On a different, but related note, while I was at NYU several of the students tried to create a Texas Student Organization. At NYU you can't have redundant groups because of funding issues (you don't want the same people getting funding twice for substantially the same group, or merely a subset of an existing group), and whoever makes these decisions ruled that Texas is covered by the Southern Connection, so they couldn't have their own group. The people from the South and Texas agreed, Texas is not in the South, Texas is in Texas, but alas, the argument didn't fly.

And finally, schools take a certain number of dollars from each student for organization funding. Why not let the students choose which group(s) they want their money to go to?

Posted by: BL1Y | Jun 30, 2010 8:44:19 PM

On a more serious note, Rick, isn't this case just another example on the penalty/subsidy distinction from unconstitutional conditions doctrine and more recently, found in the Establishment Clause case of Locke v. Davey: you have the right to free exercise of religion, but you have no right to have the government subsidize your free exercise of religion. Similar points have been made in other contexts as well as you know. What is interesting is that in cases like Rust, it is conservative Justices who have allied themselves with the "mere subsidization" argument, and liberal Justices (like Brenna) who have seen such arguments as really a penalty for exercising constitutional rights. Now in the free exercise context, the tables are turned, no?

Also, I understand you do not believe that Hastings had a real "all comers" policy, but didn't CLS and Hastings stipulate to that fact in this litigation? Justice Ginsburg spent a lot of time in her majority opinion explaining that such stipulations should be given binding effect under applicable precedent. Do you disagree that parties should not have to stick to their stipulations?

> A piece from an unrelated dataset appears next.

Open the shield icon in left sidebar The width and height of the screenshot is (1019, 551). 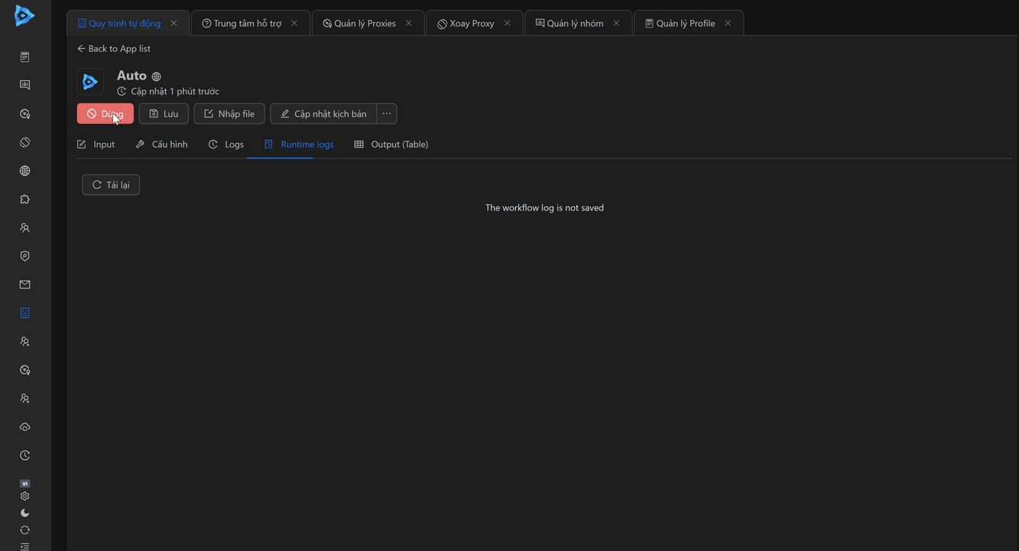(24, 256)
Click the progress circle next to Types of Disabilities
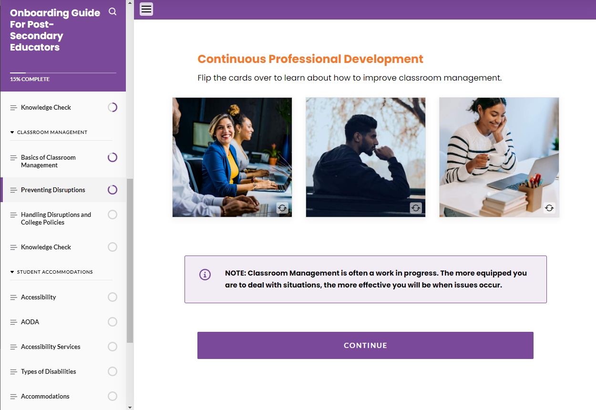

Finally, both parties conceded this was a limited public forum case, which means that viewpoint neutrality and the reasonableness of the school's decision were the operating standards. Given the stipulation that this was an all-comers policy, applied to everyone, isn't Hastings' stance view-point neutral and reasonable in that granting a special exemption to religious groups from the all-comers policy would have amounted to preferential treatment to a certain viewpoint?

Posted by: Paul M. Secunda | Jun 30, 2010 4:46:57 PM

I thought the issue in the case wasn't whether the group was discriminatory, but whether they had a right to be recognized by the school. Weren't they suing on some First Amendment Freedom of Assembly theory? If so, they definitely should have lost.

The right to associate with whoever you want is not the same as the right to funding from a public institution to buy pizza and soda for your club.

It is true that most identity-groups won't really kick out people for not having that particular identity. The Asian group at NYU didn't mind that I stopped by and ate some of their take out Chinese food.

And, not many people who don't identify with the group are going to want to join in the first place. How many non-Jewish students join the Jewish Law Student Association? None. Because Kosher pizza is gross.